▶ _Work required_:
Omit every picture while repeating the entries exactly.

[Items from a data source]
· · · · · · ·
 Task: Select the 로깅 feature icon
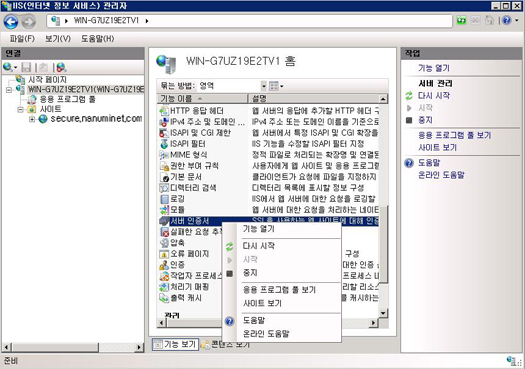164,199
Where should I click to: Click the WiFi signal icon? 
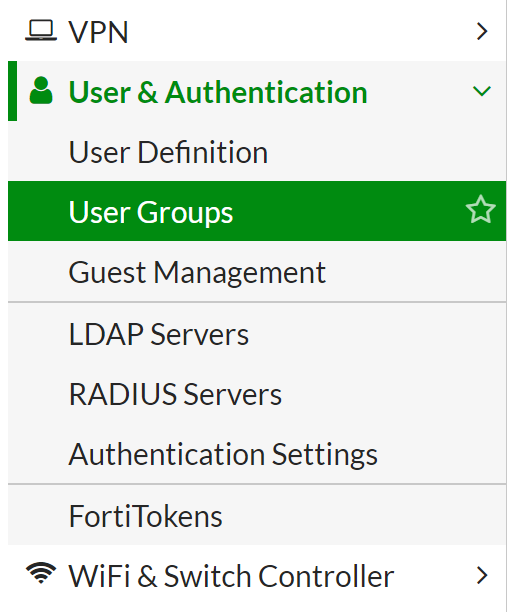[41, 573]
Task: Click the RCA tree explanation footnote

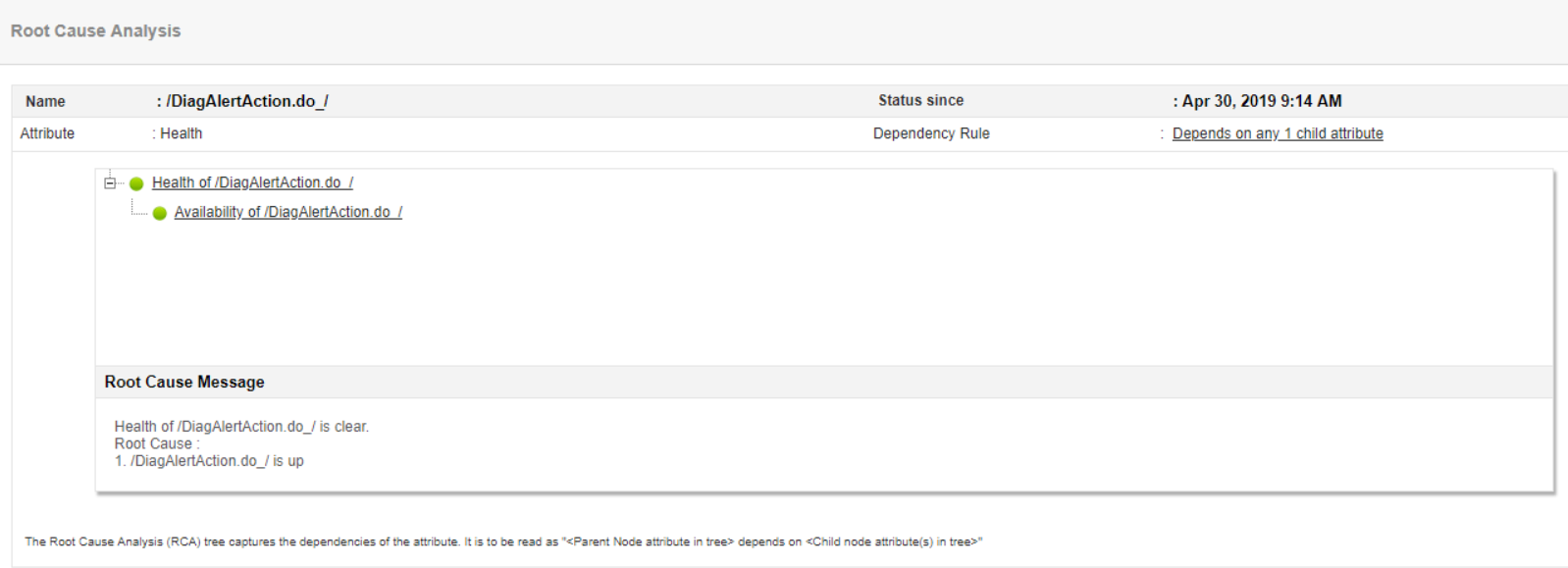Action: [x=502, y=542]
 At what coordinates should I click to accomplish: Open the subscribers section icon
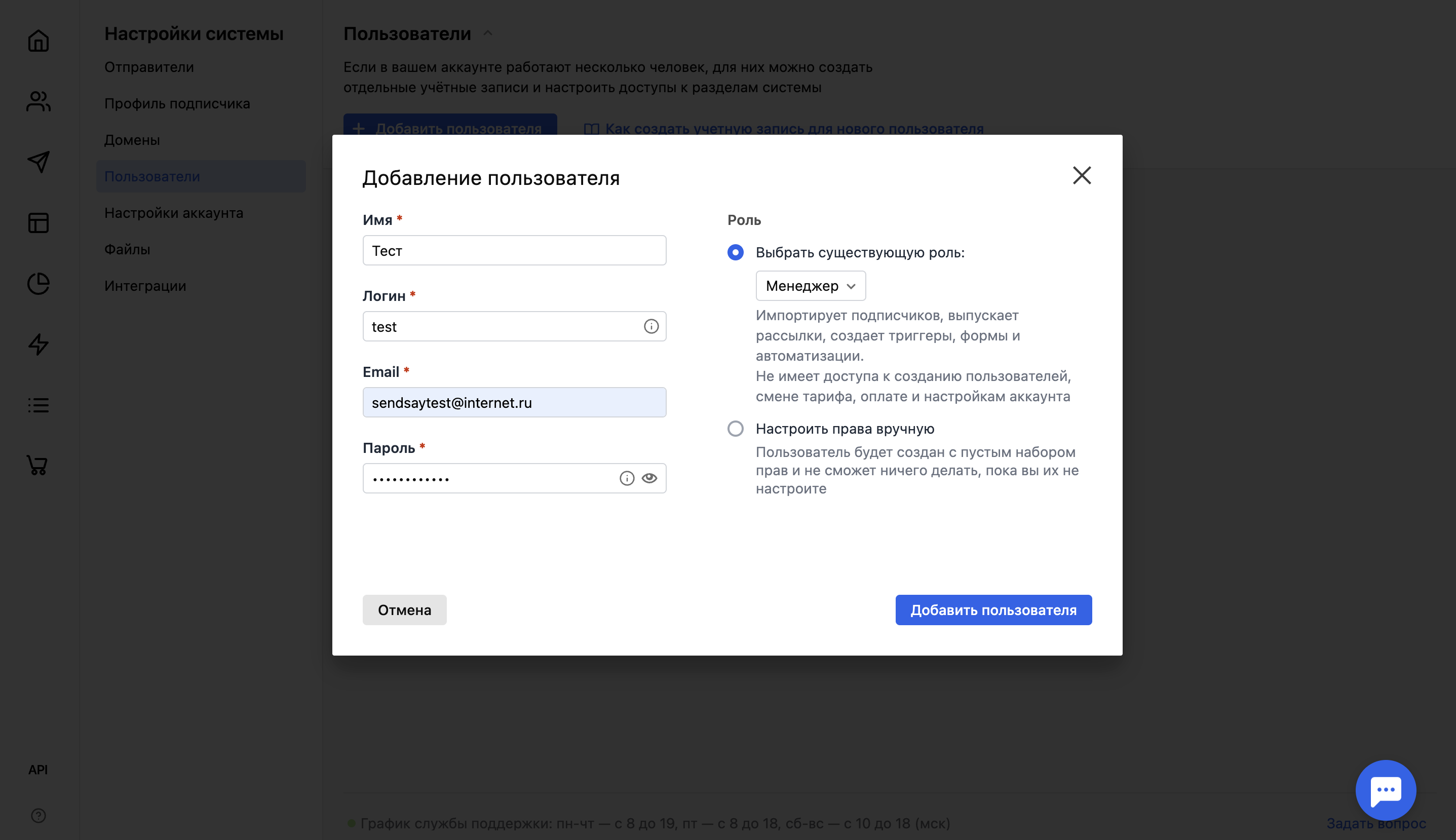click(37, 100)
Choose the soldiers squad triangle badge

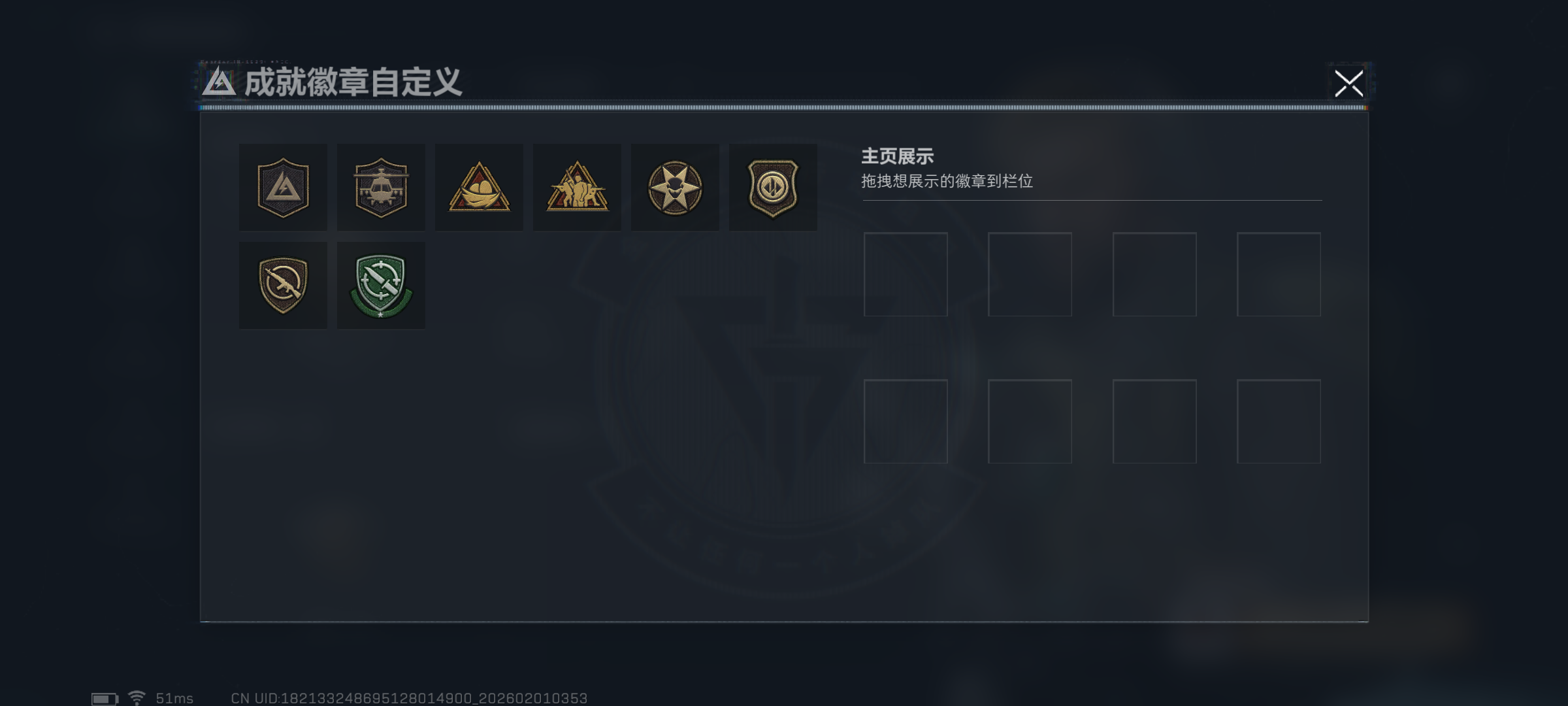pos(577,188)
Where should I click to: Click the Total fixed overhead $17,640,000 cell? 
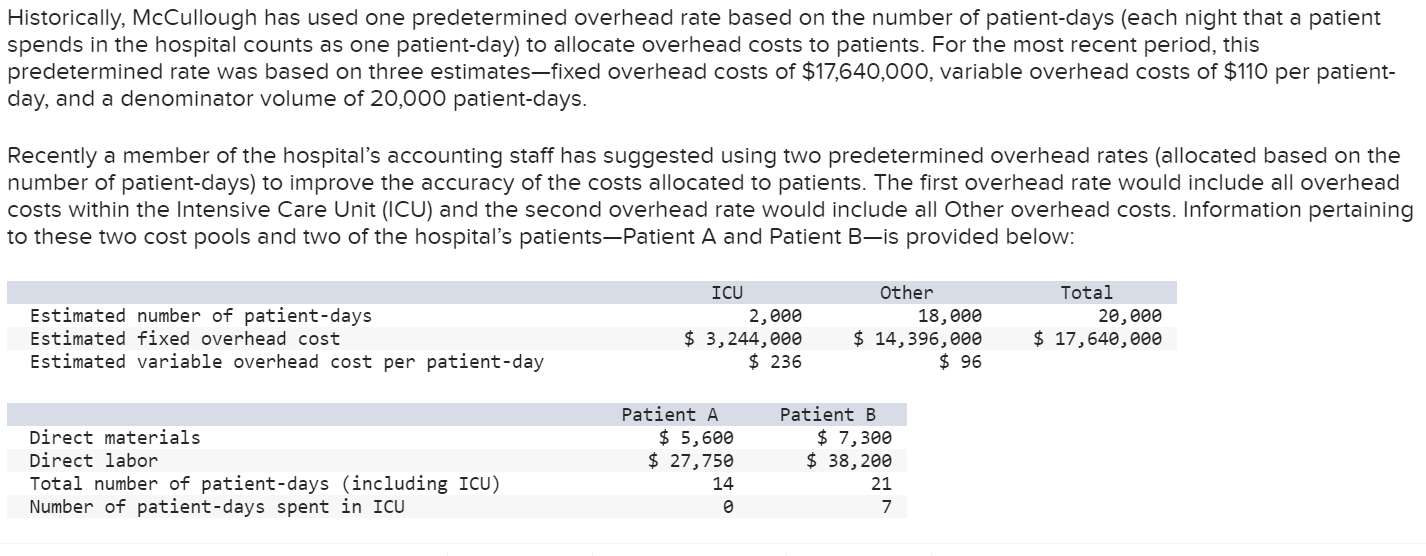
· · · · · · ·
▶ _Final answer_:
 Task: Select the 로깅 feature icon
164,199
Where should I click to: Click the WiFi signal icon? 
[41, 573]
Task: Click the RCA tree explanation footnote

Action: [x=502, y=542]
 At what coordinates should I click to accomplish: Open the subscribers section icon
click(37, 100)
Choose the soldiers squad triangle badge

pos(577,188)
Where should I click to: Click the Total fixed overhead $17,640,000 cell? 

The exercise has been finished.